Microsoft Announces Support for MPEG-DASH in Microsoft Media Platform

Microsoft Media Platform will support MPEG-DASH, a recently ratified ISO/IEC standard for dynamic adaptive streaming over HTTP. Microsoft plans to support DASH and other open standards as part of an industry-wide initiative to establish reliable video delivery to Internet connected devices and enable true interoperability between adaptive streaming technologies from different vendors.

Much like Smooth Streaming, DASH uses Extensible Markup Language (XML) to describe media presentations in a manifest file which references media streams stored in ISO Base Media File Format. Combined with the standard HTTP protocol and existing Web content delivery networks, the DASH standard enables a better video experience for end users by automatically adapting to varying client and network conditions during playback.

Taking advantage of similarities between Smooth Streaming and DASH, Windows Azure Media Services will add support for DASH Live Profile later this year so that both Smooth Streaming and DASH devices can access the same live and on-demand video presentations using either manifest format. This will enable a smooth transition to DASH for millions of devices and services currently using Smooth Streaming.

In addition to server-side support, Microsoft will also add support for DASH to all its Smooth Streaming client development kits.

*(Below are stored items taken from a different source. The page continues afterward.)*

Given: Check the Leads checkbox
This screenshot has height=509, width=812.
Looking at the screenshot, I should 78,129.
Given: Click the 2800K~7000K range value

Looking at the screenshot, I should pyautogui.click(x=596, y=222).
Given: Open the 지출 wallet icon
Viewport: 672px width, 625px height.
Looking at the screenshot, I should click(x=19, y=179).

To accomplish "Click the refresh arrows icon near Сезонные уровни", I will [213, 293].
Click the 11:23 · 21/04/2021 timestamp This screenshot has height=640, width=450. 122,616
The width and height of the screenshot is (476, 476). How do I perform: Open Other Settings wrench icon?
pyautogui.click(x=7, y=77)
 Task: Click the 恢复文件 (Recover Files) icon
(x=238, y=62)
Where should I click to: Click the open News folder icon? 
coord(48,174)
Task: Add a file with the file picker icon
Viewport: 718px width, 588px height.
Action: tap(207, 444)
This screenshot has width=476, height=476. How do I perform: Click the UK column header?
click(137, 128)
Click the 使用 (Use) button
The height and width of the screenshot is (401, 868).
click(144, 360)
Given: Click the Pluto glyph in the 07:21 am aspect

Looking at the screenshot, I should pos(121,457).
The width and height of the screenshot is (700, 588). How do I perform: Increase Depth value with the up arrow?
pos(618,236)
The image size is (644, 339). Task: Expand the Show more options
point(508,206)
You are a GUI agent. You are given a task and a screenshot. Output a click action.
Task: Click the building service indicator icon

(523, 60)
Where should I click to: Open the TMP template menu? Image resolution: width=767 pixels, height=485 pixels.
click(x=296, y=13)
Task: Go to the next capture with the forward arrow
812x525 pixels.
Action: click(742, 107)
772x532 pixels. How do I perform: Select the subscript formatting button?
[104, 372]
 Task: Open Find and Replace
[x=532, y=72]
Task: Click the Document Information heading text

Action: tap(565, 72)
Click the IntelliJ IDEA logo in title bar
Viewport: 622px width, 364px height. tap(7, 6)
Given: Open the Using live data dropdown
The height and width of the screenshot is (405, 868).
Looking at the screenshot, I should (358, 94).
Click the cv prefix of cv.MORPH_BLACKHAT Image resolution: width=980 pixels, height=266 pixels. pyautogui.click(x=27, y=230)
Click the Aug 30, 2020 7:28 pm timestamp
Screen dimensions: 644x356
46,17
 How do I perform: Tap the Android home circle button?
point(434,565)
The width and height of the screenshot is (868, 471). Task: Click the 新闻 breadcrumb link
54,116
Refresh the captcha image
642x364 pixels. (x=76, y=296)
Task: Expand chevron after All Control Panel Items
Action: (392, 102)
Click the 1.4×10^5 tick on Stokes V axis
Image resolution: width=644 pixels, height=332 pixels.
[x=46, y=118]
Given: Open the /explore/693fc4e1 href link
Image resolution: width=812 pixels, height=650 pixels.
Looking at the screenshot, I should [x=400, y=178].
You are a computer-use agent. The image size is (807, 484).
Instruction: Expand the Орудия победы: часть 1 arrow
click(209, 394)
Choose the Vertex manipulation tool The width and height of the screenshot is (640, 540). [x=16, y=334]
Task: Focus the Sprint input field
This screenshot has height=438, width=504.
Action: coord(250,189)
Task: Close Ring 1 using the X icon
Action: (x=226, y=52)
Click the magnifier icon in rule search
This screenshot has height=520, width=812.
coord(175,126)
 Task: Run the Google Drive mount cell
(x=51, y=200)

The first step will be to enable DASH support in the Smooth Streaming Client for Silverlight, followed by support in Smooth Streaming Client SDKs for Windows 8, iOS, Xbox, Windows Phone and Smooth Streaming Client Porting Kit for embedded devices.

Microsoft is also contributing to W3C efforts to standardize adaptive streaming APIs in HTML5 so that DASH Web applications may also be written in HTML5 and ECMAScript (JavaScript) in the future without requiring browser plug-ins such as Silverlight and Flash to enable advanced streaming media scenarios.

Microsoft has contributed to the development of the DECE UltraViolet video format which enables download and adaptive streaming of premium movie and TV content; and to various international broadcast standards and consortia so that a common protected video format based on DECE Common File Format, MPEG Common Encryption, and MPEG-DASH specifications will be supported by all adaptive streaming services and devices to enable reliable interoperability for consumers, just like broadcast TV and DVD.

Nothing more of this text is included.